### Page text:
===============

After Tazenakht the next stop is Cafe Ateman. I felt uncomfortable at the hotel, slept maybe for just an hour and took off again, with a little fear for dogs, but with enough energy riding the tarmac in the dark until dehydration symptoms presented themselves, forcing me to take another rest next to the road.At sunrise I scraped myself - including a swollen face -together after eating a delicious orange. I thought 'today I will take it a little easy and pace myself allowing to rest and make sure I drink enough'.After Cafe Ateman I went off-road through a beautiful soft hilly landscape. Local towns with farms continue on until you hit an oasis with lush green trees and kids waving at you full with excitement. I got to Ait Marouf and find a local small shop as there were not many resupply points after this shop.

===============

### Dataset records:
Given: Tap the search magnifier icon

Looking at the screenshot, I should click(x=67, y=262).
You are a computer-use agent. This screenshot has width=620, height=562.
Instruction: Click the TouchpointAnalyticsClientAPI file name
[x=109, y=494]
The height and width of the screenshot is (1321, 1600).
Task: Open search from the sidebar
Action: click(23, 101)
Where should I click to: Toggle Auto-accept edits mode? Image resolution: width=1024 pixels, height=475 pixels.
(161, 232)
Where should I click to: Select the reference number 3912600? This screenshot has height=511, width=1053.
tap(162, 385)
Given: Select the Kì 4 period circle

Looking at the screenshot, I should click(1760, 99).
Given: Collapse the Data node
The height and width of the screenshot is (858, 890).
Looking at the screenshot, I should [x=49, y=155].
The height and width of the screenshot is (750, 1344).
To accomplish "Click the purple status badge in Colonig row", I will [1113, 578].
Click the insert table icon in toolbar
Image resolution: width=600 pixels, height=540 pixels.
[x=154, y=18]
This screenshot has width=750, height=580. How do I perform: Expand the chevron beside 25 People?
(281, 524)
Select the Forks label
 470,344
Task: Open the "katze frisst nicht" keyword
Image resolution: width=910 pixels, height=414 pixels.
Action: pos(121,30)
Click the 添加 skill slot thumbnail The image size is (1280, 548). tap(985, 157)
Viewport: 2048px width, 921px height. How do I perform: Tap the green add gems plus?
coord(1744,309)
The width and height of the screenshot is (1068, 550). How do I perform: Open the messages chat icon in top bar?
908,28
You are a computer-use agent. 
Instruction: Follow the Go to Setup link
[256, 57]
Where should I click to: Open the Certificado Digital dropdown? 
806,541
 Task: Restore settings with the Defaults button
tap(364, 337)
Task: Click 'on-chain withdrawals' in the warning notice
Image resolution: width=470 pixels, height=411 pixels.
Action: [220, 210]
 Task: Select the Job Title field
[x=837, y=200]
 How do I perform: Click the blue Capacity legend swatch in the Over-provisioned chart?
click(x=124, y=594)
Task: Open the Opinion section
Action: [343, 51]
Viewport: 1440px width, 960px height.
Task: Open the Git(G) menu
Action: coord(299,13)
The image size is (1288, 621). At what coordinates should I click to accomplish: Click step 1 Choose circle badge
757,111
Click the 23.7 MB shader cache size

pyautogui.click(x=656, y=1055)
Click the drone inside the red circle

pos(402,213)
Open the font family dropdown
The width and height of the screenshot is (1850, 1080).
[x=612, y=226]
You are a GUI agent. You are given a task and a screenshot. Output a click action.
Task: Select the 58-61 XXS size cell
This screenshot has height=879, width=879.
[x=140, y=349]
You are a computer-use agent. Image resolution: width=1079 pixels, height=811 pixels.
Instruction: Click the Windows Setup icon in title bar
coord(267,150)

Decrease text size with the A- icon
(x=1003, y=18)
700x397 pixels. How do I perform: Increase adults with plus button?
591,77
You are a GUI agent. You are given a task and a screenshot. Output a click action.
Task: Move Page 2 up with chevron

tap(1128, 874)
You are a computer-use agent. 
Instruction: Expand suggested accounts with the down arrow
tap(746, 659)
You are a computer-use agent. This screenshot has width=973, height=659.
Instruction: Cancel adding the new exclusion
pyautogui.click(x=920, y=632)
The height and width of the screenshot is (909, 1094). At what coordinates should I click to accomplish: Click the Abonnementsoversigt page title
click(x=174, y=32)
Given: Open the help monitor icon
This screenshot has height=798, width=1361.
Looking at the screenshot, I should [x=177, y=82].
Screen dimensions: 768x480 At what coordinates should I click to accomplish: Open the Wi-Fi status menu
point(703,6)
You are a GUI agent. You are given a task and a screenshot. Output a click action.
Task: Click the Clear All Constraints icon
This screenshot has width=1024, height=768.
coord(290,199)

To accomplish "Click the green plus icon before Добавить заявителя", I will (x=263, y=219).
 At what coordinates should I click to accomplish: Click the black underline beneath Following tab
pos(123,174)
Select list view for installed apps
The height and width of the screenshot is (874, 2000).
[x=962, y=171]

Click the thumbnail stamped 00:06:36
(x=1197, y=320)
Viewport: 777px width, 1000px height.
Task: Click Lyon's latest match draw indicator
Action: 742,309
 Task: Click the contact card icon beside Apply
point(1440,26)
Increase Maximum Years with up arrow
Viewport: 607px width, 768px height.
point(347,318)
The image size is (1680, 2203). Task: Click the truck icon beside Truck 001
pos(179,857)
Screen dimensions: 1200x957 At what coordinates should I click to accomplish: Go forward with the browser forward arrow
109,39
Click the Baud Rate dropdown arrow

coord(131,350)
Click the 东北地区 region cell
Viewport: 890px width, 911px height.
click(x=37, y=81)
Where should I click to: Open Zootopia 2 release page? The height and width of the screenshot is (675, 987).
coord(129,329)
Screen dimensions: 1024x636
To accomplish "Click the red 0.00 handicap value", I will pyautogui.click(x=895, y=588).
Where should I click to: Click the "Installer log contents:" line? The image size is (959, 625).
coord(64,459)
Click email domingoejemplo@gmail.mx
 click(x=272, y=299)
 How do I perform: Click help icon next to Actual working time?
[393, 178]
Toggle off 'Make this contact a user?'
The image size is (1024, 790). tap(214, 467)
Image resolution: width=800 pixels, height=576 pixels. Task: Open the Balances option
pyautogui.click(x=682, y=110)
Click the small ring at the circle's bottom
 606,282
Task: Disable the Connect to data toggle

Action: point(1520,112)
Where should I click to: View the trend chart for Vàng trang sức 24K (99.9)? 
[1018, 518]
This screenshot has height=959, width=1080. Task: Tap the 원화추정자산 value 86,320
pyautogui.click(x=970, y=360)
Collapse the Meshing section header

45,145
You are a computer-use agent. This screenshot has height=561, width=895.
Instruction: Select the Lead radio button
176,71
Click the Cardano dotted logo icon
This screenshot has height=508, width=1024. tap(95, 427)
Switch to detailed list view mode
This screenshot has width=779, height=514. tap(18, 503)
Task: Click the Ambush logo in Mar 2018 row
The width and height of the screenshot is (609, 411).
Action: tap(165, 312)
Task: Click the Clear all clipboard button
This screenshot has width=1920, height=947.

===============

### Exercise requirements:
Carry on the ride account from its last sentence, about the small shop in Ait Marouf. The rows come from a different source than the ride account.

### Response to the exercise:
The memories of days 3, 4 and 5 are a blur, I’m not sure when or what happened exactly. The sun rose, set, days passed by, filled with dust, rocks …
On this section, I'd climbed out of the oasis riding beautiful trails and to get on a long tarmac stretch. This section is definitely challenging as there are no resupply points until Tagmout and it can get very hot and a bit boring too.Bring company, good music, enough to drink and make a stop in the rare case that you find some shade! The hills after the small village are a welcome change of scenery.